> **THE DATA**:
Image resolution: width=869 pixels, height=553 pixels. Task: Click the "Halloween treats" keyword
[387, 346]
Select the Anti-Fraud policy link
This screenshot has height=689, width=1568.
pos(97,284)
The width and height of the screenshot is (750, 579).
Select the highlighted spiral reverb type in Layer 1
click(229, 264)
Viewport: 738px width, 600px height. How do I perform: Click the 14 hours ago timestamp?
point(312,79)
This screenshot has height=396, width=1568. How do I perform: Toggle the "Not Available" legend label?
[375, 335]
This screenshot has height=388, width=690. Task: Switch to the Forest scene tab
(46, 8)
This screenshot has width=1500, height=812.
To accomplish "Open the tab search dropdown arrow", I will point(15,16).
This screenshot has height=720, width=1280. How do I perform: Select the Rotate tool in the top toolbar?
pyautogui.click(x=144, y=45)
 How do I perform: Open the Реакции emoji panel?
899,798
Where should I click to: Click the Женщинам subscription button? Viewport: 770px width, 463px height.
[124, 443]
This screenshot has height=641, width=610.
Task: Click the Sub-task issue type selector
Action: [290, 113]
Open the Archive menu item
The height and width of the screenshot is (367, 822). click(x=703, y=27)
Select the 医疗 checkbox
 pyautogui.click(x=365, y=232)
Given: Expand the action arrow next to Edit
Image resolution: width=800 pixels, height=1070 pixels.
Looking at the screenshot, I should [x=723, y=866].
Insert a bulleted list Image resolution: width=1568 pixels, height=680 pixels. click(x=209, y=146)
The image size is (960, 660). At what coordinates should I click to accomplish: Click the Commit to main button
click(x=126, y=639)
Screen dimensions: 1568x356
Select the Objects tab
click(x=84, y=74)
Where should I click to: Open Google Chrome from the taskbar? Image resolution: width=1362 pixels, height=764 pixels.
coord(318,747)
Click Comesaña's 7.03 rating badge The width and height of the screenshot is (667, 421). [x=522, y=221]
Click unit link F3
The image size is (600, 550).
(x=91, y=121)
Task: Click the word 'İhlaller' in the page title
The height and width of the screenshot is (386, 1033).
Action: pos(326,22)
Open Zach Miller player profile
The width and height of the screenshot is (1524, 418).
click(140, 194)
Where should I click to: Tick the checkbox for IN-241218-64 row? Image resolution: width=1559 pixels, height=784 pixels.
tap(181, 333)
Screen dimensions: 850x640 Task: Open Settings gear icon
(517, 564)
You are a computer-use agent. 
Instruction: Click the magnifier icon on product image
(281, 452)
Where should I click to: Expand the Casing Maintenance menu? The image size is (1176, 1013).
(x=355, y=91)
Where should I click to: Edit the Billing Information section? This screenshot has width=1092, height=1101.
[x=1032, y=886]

> **DIRECTIONS FOR THIS TASK**:
Show each line of the material above where "arrow" occurs.

> **EXERCISE OUTPUT**:
To accomplish "Open the tab search dropdown arrow", I will point(15,16).
Given: Expand the action arrow next to Edit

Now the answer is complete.